Additionally, the Township Council passed the rezoning of Stratton House that includes an additional parcel previously slated to become a hotel. The expansion of the existing project improves the look of the project, including a wrapped 4-story parking garage as opposed to a 5-story hotel. Negotiations over the last year yielded 20 new parking spots for Township commuters, improvements to the streetscaping such as decorative lighting plus trees and new sidewalks from Lone Pine Drive (entrance to Delicious Heights) to Plainfield Avenue. The developer will now also contribute $100,000 to the redevelopment of Peppertown Park. The proud site of the Christmas tree and Menorah lighting which also took place in December. I pushed for this donation to be included in the amended redevelopment agreement in lieu of a Community Benefit fee because this corner serves as an important gemstone to our community and gateway into the downtown area. Passive recreation and building a walkway parallel to the park and railroad tracks will provide an important pedestrian corridor for our children, residents and seniors.

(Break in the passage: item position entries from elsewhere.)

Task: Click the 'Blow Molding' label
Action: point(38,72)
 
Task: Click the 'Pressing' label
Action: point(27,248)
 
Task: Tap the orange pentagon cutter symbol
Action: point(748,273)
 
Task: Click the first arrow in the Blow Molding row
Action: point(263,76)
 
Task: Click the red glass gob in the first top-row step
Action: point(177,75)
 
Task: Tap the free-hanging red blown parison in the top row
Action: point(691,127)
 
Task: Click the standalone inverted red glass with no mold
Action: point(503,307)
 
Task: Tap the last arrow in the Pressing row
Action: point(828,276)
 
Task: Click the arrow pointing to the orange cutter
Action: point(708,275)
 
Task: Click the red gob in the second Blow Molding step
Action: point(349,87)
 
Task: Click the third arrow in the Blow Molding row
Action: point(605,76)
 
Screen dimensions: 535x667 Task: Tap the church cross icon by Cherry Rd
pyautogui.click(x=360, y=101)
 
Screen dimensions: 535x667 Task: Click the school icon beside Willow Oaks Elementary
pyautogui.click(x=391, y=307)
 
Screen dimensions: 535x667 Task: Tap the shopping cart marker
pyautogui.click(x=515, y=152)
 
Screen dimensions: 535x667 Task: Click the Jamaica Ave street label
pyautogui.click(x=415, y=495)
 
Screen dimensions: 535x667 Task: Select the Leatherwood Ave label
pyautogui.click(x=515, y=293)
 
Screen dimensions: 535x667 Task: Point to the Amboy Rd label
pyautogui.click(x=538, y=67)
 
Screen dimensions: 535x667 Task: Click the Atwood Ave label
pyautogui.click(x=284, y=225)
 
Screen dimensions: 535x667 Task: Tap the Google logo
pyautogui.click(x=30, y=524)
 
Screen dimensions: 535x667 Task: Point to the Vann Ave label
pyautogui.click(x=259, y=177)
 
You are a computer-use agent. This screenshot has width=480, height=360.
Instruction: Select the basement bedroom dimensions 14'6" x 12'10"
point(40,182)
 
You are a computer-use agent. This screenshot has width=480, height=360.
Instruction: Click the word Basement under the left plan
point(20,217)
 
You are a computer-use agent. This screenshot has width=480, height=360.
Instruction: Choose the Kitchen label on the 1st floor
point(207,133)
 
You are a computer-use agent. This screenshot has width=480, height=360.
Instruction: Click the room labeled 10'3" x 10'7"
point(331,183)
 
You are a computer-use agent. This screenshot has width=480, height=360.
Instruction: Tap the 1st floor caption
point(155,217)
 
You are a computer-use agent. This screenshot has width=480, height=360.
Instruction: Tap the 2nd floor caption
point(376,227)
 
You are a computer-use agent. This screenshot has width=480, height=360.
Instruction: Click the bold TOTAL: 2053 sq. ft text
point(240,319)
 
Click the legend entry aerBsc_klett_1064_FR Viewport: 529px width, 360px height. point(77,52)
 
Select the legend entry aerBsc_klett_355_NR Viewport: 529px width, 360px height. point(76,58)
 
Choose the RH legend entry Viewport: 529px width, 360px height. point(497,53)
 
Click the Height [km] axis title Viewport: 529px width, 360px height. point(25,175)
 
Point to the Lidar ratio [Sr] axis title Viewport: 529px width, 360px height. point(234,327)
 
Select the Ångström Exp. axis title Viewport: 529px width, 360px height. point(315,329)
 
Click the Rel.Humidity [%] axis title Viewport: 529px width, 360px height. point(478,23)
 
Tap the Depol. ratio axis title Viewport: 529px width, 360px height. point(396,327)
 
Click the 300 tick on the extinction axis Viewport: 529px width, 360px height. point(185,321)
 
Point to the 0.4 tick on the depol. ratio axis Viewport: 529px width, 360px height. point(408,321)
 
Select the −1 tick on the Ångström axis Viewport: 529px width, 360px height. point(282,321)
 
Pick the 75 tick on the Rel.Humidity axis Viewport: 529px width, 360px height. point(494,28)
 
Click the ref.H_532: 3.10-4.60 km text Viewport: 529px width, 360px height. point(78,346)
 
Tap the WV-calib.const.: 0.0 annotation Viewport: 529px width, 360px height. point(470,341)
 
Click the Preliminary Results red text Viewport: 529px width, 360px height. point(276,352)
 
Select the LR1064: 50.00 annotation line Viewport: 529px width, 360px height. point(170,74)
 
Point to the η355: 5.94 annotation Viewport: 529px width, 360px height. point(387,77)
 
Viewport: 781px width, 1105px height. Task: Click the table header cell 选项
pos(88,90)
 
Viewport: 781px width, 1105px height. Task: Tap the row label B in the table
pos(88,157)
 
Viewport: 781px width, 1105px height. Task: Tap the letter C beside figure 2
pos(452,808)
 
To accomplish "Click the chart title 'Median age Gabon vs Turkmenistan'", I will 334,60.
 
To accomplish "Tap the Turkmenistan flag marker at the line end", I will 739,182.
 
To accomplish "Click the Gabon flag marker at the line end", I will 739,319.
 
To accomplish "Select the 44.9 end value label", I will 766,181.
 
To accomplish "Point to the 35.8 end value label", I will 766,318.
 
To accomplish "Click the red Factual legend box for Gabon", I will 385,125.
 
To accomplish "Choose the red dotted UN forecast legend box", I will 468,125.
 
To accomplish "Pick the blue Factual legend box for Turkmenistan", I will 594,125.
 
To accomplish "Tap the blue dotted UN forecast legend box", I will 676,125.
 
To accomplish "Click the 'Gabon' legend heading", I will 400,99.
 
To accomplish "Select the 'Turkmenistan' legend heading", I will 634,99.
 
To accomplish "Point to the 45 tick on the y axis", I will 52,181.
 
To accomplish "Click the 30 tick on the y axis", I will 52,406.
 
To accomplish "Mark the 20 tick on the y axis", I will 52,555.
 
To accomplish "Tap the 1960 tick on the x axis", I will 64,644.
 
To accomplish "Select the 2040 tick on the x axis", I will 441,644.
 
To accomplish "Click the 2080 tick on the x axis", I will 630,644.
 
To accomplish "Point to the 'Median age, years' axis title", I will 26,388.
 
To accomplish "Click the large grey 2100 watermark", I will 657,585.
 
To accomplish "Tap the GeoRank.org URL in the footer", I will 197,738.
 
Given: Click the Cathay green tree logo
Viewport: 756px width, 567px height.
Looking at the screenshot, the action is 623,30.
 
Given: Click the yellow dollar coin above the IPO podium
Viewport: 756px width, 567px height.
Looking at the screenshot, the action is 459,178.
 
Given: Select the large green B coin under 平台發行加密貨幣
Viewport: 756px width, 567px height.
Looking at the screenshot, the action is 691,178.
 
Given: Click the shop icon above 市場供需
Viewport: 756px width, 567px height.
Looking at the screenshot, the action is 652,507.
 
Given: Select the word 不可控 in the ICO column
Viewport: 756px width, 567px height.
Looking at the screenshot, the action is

A few weeks ago, Governor Murphy’s office invited me to participate in a conference call for suburban mayors on economic issues. I am extremely hopeful for the new year, as a result, and plan to craft a new mission for my Economic Development Committee around these statewide programs. The Governor’s economic recovery package will help create and preserve jobs, sector-based innovation with a main street focus to lift New Jersey out of the deepest recession of our lifetime caused by the Coronavirus global pandemic. I listened to the heart-wrenching stories from our business leaders and owners, so I am excited by the possibilities of programs such as the Main Street recovery Finance Program as Berkeley Heights businesses are still reeling from the pandemic. This is the hope we needed in our community. As a community built on the technology of Bell Labs as its headquarters in Murray Hill 1941, I am also truly thrilled about New Jersey Innovation Evergreen Fund to encourage start-ups to locate in suburban communities.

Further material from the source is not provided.